Helena entró al comedor, elegante y lista para la acción. No cruzó ni una sola mirada con Maya; hay mujeres que se sumen en la reflexión con sus amigas cuando están afligidas, pero Helena rechazaba la conspiración femenina. Por eso me gustaba. Venía a mí con sus problemas: incluso cuando yo mismo era el problema.

—He estado pensando, Marco. Tendrías que hablar con Albia acerca de la muerte de Verovolco. Siempre estaba rondando por los bares, tal vez haya visto algo.

—Buena idea…

—Yo también vendré.

Sabía cuándo tenía que aceptar la ayuda matrimonial.

—Eso estará muy bien.

—No te engañes —dijo ella, sincera como siempre—. Voy a vigilar en qué andas metido.

Hice el peculiar y encantador gesto de levantar una ceja en plan juguetón.

—¿Todo el día?

—Todo el día —confirmó ella con sobriedad.

Sonreí y me volví hacia Maya.

—A propósito, ayer vi a Petro.

—Qué suerte.

Noté que Helena pensó que lo que acababa de conseguir era aumentar la probabilidad de que mi hermana bajara flotando por el río Támesis en busca de pastelitos y fuertes oleadas de seducción en villa Norbano.

Entonces me di cuenta de que el hijo de Maya, Mario, había estado sentado bajo una mesa auxiliar dándole de comer a su perro.

¿Dónde estaba el mío?

—Dejé a
Nux
con Albia para que la consolara anoche –dijo Helena.

—Me lees el pensamiento, Helena.
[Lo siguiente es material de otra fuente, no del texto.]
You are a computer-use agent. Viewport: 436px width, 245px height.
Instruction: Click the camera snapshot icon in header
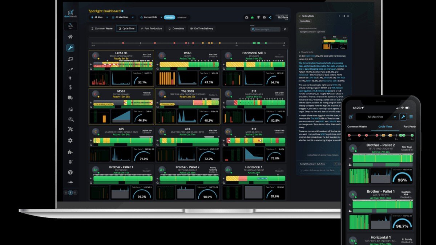[247, 17]
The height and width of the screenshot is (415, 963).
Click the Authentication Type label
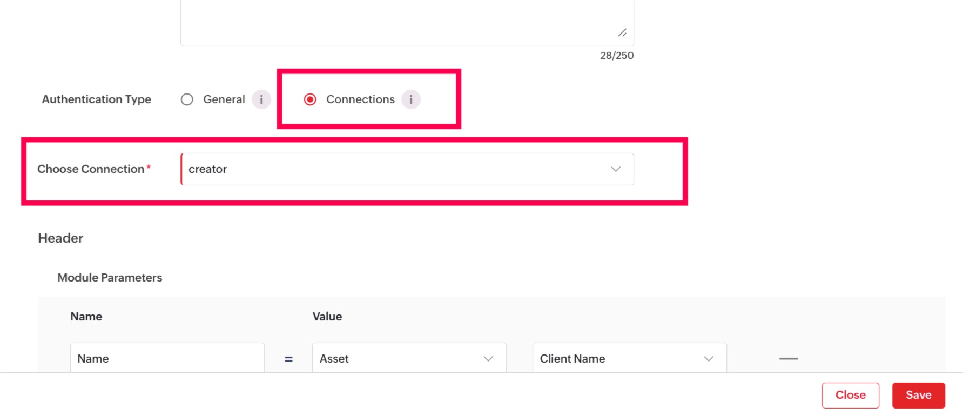coord(97,99)
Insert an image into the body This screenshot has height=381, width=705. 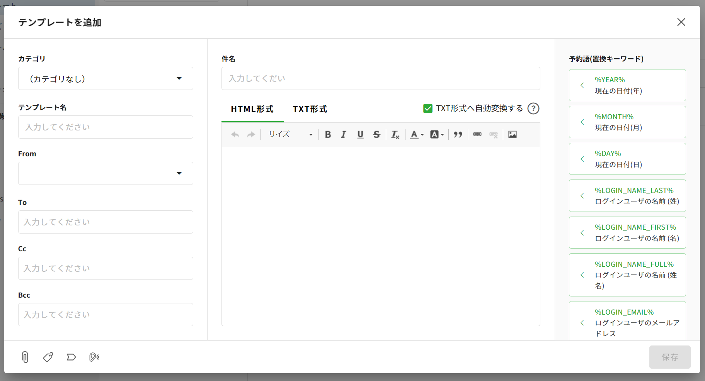(513, 134)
Será mejor que lo afrontemos. Pensamos igual: somos una pareja.

—¡Oh, eso ya me lo conozco! —bramó ella. Causó consternación entre los esclavos que fregaban el suelo del pasillo. Logré darle un buen puntapié al cubo de agua cuando pasamos andando junto a ellos—. Marco…, trata de decidir qué quieres en la vida para que así todos podamos seguir adelante.